Format every line of the rows below as a Markdown table with the columns No. and Line, numbering the lines in order and leaving out any blank ones.

| RECORDS FOR THE TASK |
####################

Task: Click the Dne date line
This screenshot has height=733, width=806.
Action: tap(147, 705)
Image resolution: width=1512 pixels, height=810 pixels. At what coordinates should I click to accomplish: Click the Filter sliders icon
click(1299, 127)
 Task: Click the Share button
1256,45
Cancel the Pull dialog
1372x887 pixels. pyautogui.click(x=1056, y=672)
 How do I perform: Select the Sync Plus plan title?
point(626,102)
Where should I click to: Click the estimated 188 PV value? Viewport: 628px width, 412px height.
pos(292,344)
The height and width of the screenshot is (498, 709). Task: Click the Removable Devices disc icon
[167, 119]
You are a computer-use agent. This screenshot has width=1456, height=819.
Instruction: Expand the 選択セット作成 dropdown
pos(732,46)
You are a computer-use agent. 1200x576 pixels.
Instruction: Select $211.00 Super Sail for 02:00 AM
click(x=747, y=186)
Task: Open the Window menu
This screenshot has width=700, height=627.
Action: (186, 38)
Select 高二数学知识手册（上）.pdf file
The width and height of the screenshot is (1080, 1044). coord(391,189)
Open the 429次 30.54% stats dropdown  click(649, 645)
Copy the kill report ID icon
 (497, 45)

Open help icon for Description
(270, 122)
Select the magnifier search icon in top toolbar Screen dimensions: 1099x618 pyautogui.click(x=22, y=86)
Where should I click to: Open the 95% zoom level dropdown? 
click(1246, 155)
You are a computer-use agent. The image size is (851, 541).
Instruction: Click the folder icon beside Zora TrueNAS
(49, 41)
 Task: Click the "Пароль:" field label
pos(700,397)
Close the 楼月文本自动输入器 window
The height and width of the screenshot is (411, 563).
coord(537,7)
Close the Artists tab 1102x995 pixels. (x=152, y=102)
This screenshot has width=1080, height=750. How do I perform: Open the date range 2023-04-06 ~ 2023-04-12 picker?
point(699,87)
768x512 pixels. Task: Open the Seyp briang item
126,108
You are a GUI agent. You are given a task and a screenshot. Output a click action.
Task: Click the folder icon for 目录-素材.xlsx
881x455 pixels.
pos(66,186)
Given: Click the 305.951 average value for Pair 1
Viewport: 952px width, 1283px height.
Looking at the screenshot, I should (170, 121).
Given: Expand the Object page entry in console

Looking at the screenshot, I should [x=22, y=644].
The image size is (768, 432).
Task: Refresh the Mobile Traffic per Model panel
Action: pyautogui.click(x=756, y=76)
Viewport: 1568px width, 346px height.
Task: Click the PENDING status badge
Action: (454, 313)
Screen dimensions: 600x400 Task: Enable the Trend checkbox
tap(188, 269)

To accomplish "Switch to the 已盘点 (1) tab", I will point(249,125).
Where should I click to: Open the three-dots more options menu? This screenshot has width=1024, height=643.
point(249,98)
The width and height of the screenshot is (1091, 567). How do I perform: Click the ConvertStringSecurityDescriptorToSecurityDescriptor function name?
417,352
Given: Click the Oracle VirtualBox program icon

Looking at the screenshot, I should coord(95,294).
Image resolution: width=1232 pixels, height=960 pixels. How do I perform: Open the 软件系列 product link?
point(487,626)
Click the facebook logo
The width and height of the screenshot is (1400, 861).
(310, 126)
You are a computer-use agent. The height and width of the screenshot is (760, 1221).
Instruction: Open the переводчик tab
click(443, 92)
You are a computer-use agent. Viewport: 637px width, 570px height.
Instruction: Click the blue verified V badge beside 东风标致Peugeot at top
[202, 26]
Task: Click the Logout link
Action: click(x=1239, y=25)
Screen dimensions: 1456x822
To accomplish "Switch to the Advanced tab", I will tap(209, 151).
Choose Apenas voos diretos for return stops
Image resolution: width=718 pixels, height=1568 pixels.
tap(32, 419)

####################

| COMPLETED TASK |
| No. | Line |
|---|---|
| 1 | Task: Click the Dne date line |
| 2 | This screenshot has height=733, width=806. |
| 3 | Action: tap(147, 705) |
| 4 | Image resolution: width=1512 pixels, height=810 pixels. At what coordinates should I click to accomplish: Click the Filter sliders icon |
| 5 | click(1299, 127) |
| 6 |  Task: Click the Share button |
| 7 | 1256,45 |
| 8 | Cancel the Pull dialog |
| 9 | 1372x887 pixels. pyautogui.click(x=1056, y=672) |
| 10 |  How do I perform: Select the Sync Plus plan title? |
| 11 | point(626,102) |
| 12 | Where should I click to: Click the estimated 188 PV value? Viewport: 628px width, 412px height. |
| 13 | pos(292,344) |
| 14 | The height and width of the screenshot is (498, 709). Task: Click the Removable Devices disc icon |
| 15 | [167, 119] |
| 16 | You are a computer-use agent. This screenshot has width=1456, height=819. |
| 17 | Instruction: Expand the 選択セット作成 dropdown |
| 18 | pos(732,46) |
| 19 | You are a computer-use agent. 1200x576 pixels. |
| 20 | Instruction: Select $211.00 Super Sail for 02:00 AM |
| 21 | click(x=747, y=186) |
| 22 | Task: Open the Window menu |
| 23 | This screenshot has width=700, height=627. |
| 24 | Action: (186, 38) |
| 25 | Select 高二数学知识手册（上）.pdf file |
| 26 | The width and height of the screenshot is (1080, 1044). coord(391,189) |
| 27 | Open the 429次 30.54% stats dropdown  click(649, 645) |
| 28 | Copy the kill report ID icon |
| 29 |  (497, 45) |
| 30 | Open help icon for Description |
| 31 | (270, 122) |
| 32 | Select the magnifier search icon in top toolbar Screen dimensions: 1099x618 pyautogui.click(x=22, y=86) |
| 33 | Where should I click to: Open the 95% zoom level dropdown?  |
| 34 | click(1246, 155) |
| 35 | You are a computer-use agent. The image size is (851, 541). |
| 36 | Instruction: Click the folder icon beside Zora TrueNAS |
| 37 | (49, 41) |
| 38 |  Task: Click the "Пароль:" field label |
| 39 | pos(700,397) |
| 40 | Close the 楼月文本自动输入器 window |
| 41 | The height and width of the screenshot is (411, 563). |
| 42 | coord(537,7) |
| 43 | Close the Artists tab 1102x995 pixels. (x=152, y=102) |
| 44 | This screenshot has width=1080, height=750. How do I perform: Open the date range 2023-04-06 ~ 2023-04-12 picker? |
| 45 | point(699,87) |
| 46 | 768x512 pixels. Task: Open the Seyp briang item |
| 47 | 126,108 |
| 48 | You are a GUI agent. You are given a task and a screenshot. Output a click action. |
| 49 | Task: Click the folder icon for 目录-素材.xlsx |
| 50 | 881x455 pixels. |
| 51 | pos(66,186) |
| 52 | Given: Click the 305.951 average value for Pair 1 |
| 53 | Viewport: 952px width, 1283px height. |
| 54 | Looking at the screenshot, I should (170, 121). |
| 55 | Given: Expand the Object page entry in console |
| 56 | Looking at the screenshot, I should [x=22, y=644]. |
| 57 | The image size is (768, 432). |
| 58 | Task: Refresh the Mobile Traffic per Model panel |
| 59 | Action: pyautogui.click(x=756, y=76) |
| 60 | Viewport: 1568px width, 346px height. |
| 61 | Task: Click the PENDING status badge |
| 62 | Action: (454, 313) |
| 63 | Screen dimensions: 600x400 Task: Enable the Trend checkbox |
| 64 | tap(188, 269) |
| 65 | To accomplish "Switch to the 已盘点 (1) tab", I will point(249,125). |
| 66 | Where should I click to: Open the three-dots more options menu? This screenshot has width=1024, height=643. |
| 67 | point(249,98) |
| 68 | The width and height of the screenshot is (1091, 567). How do I perform: Click the ConvertStringSecurityDescriptorToSecurityDescriptor function name? |
| 69 | 417,352 |
| 70 | Given: Click the Oracle VirtualBox program icon |
| 71 | Looking at the screenshot, I should coord(95,294). |
| 72 | Image resolution: width=1232 pixels, height=960 pixels. How do I perform: Open the 软件系列 product link? |
| 73 | point(487,626) |
| 74 | Click the facebook logo |
| 75 | The width and height of the screenshot is (1400, 861). |
| 76 | (310, 126) |
| 77 | You are a computer-use agent. The height and width of the screenshot is (760, 1221). |
| 78 | Instruction: Open the переводчик tab |
| 79 | click(443, 92) |
| 80 | You are a computer-use agent. Viewport: 637px width, 570px height. |
| 81 | Instruction: Click the blue verified V badge beside 东风标致Peugeot at top |
| 82 | [202, 26] |
| 83 | Task: Click the Logout link |
| 84 | Action: click(x=1239, y=25) |
| 85 | Screen dimensions: 1456x822 |
| 86 | To accomplish "Switch to the Advanced tab", I will tap(209, 151). |
| 87 | Choose Apenas voos diretos for return stops |
| 88 | Image resolution: width=718 pixels, height=1568 pixels. |
| 89 | tap(32, 419) |